The first lake along the way was Nymph Lake, famous for the lilies that cover it.
Alberta Falls made for another pretty stop.
Dream Lake was next. It was so still!
At Emerald lake, we encountered way more people. We spent some time by the lake shore snacking and putting on our rain jackets. It had just started to rain. I thought we actually looked super cute on our colorful gear!
Halfway back down though, the rain got more intense and eventually turned into hail. We also heard thunder, which was the scariest part! Rain gear or no rain gear, there was no staying dry. All we could do was laugh and hustle down the trail. At least we were coming down! I felt bad for all the people who were coming up. Some of them had no rain gear with them whatsoever!
Luckily, all this rain and hail didn’t last too long and was gone by the time we were back at the trailhead. We made a beeline for Bear Lake since it was right there, then headed back to our car.
On the way back to our cabin, it started hailing again. I was so glad to be out of that weather! At least we saw a moose on the way home.
I was so grateful for the electric fireplace at our cabin! We turned it on and set up our gear in front on the barstools. It worked like a charm!
For dinner, we headed to Bird & Jim. This innovative restaurant serves some mean craft cocktails, and its food is mostly locally sourced. Its name is just as interesting, though. It’s named after Isabella Bird and her Estes Park mountain guide, Jim. Their story dates back to 1873.
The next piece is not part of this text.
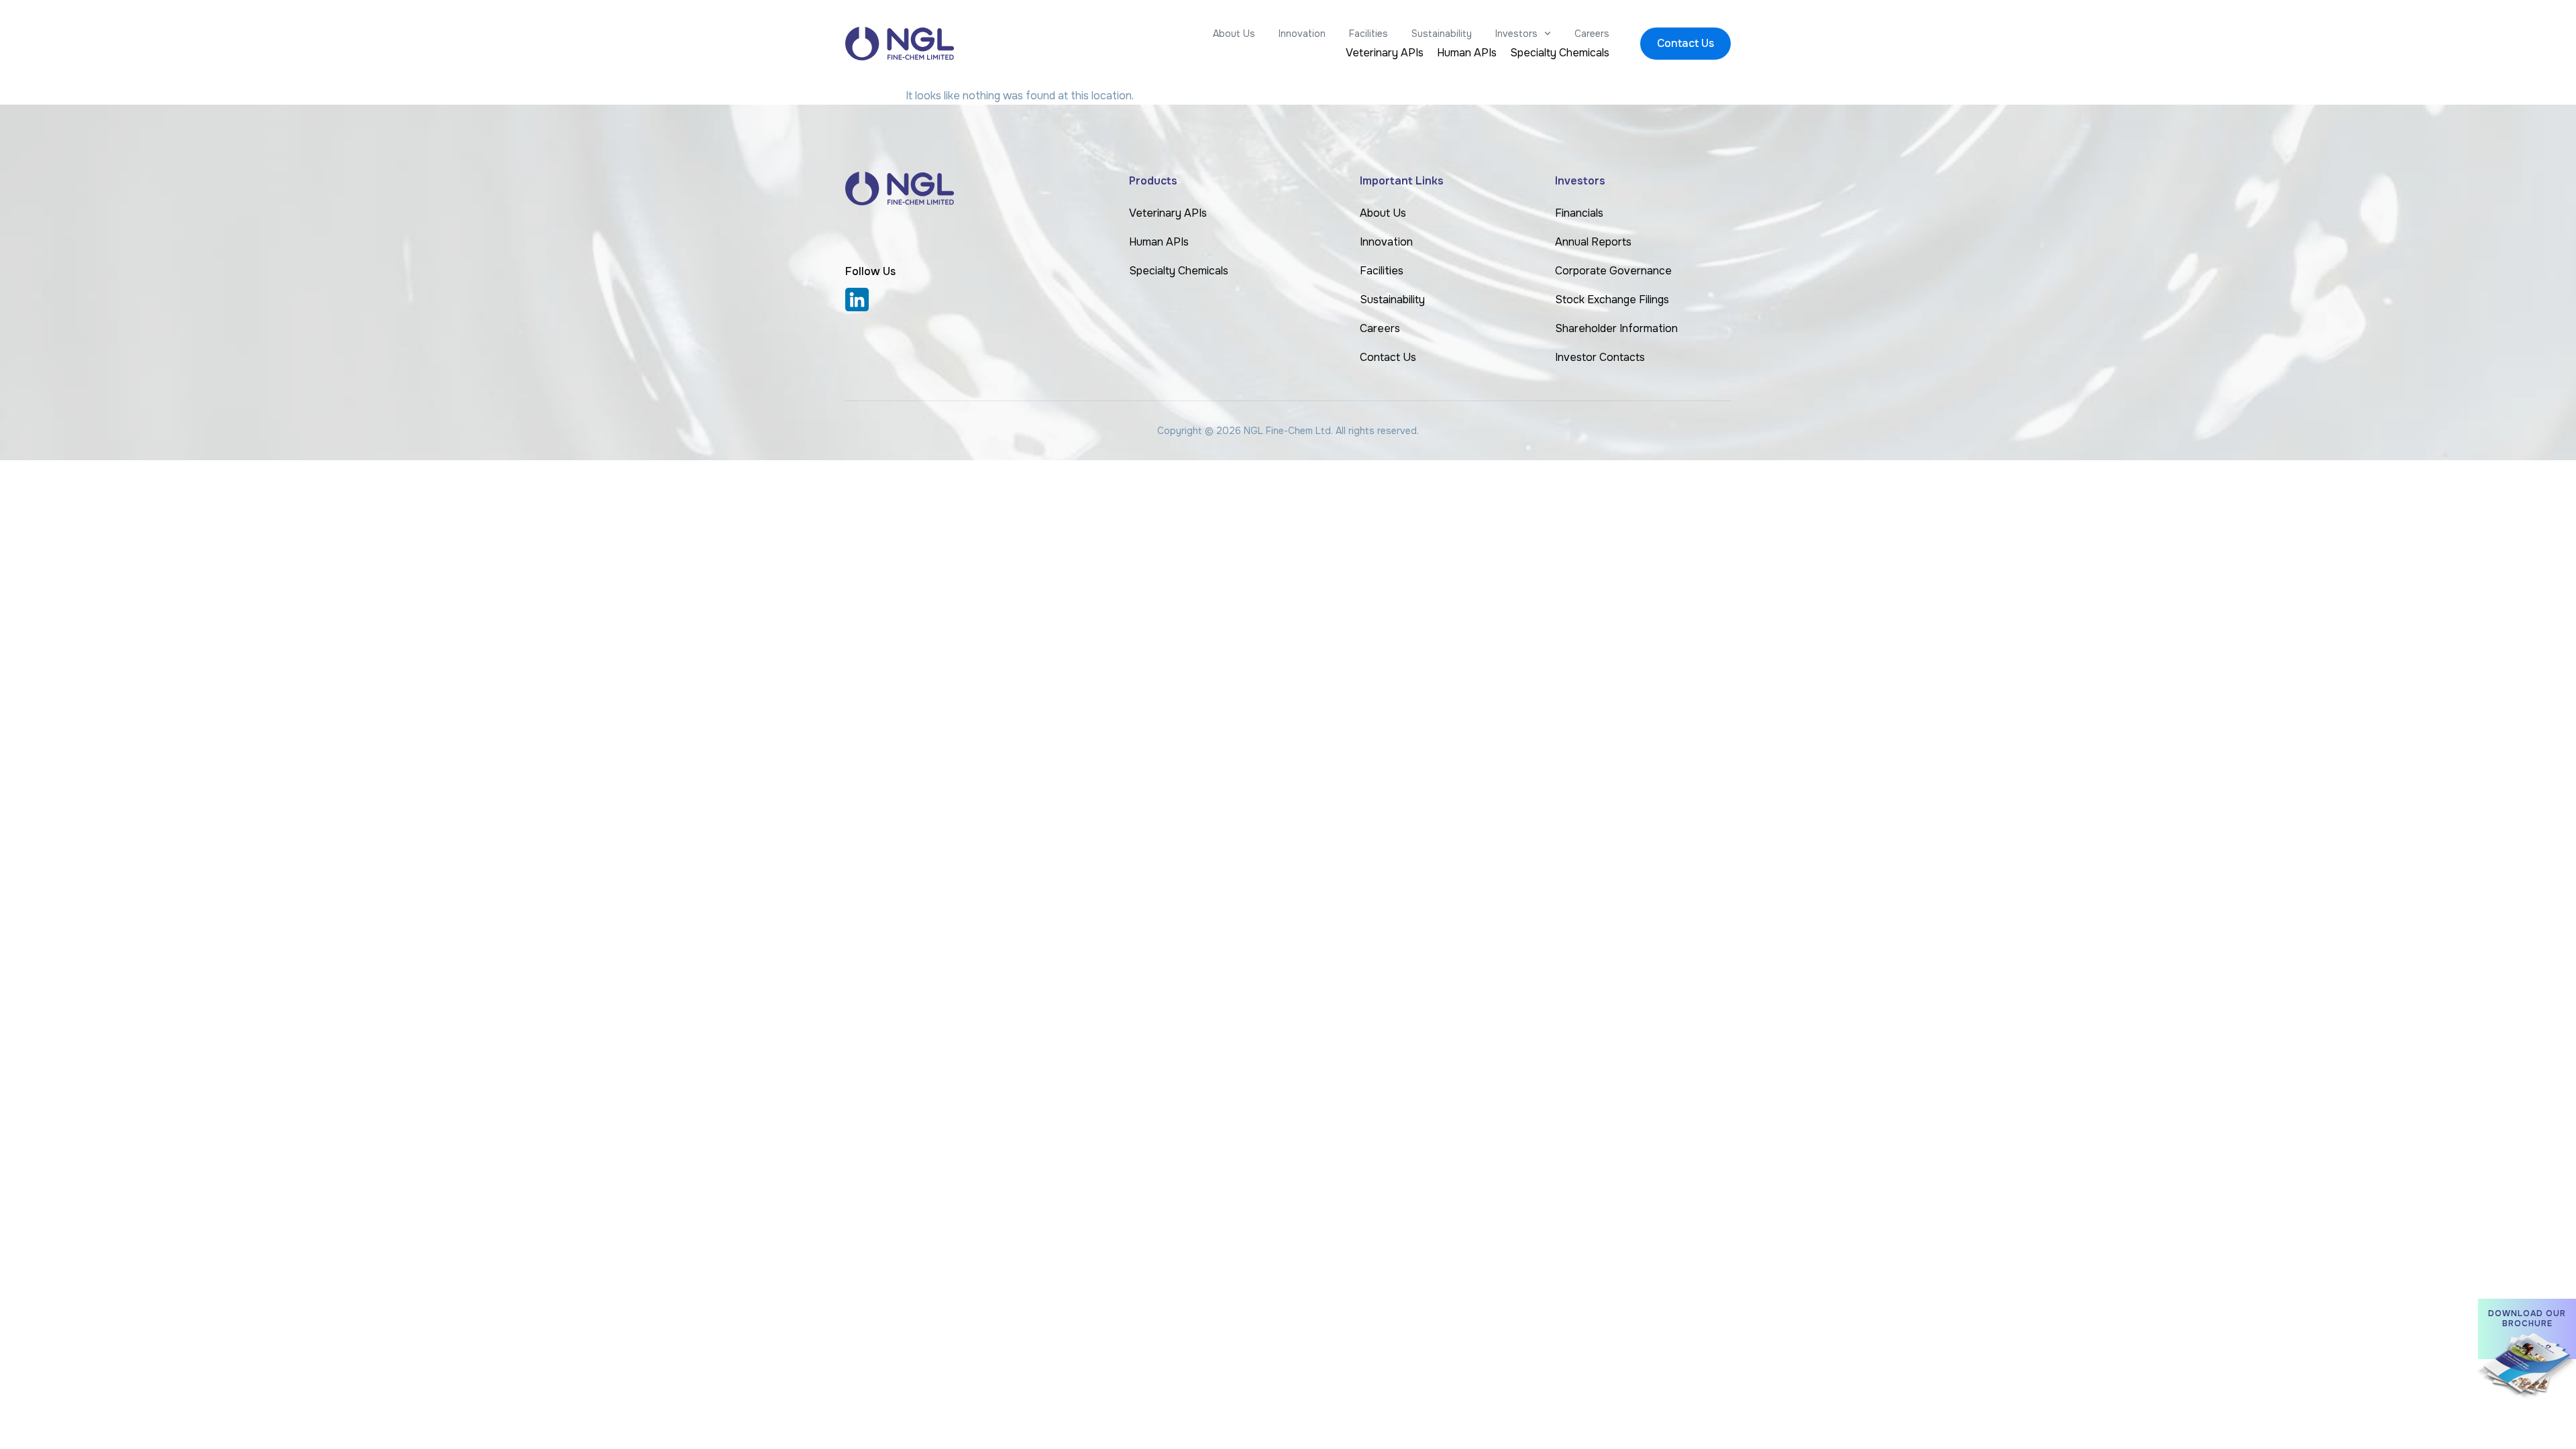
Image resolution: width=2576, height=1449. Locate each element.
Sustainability (1441, 34)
Isabella Bird was a Scottish traveler. She broke gender boundaries and conventions of her time in her quest to reach Estes Park and summit Longs Peak, a 14-er and the highest point in Rocky Mountain national park. She used travel to break free from the constraints of Victorian society. Mountain Jim helped her up Longs Peak. He was one of the first western inhabitants of Estes Park, moving there in 1868. That same year, he lost an eye in a battle with a bear while hunting near Grand Lake, on the west side of the park. Jim navigated his way over two grueling days to the town of Grand Junction for care.
We hoped to embody the spirit of Isabella Bird on the hike we had planned for the next day. Sky Pond, a 10-miler, involved a class 3 scramble over a waterfall to reach the lake at the end. How successful we would be remained to he seen.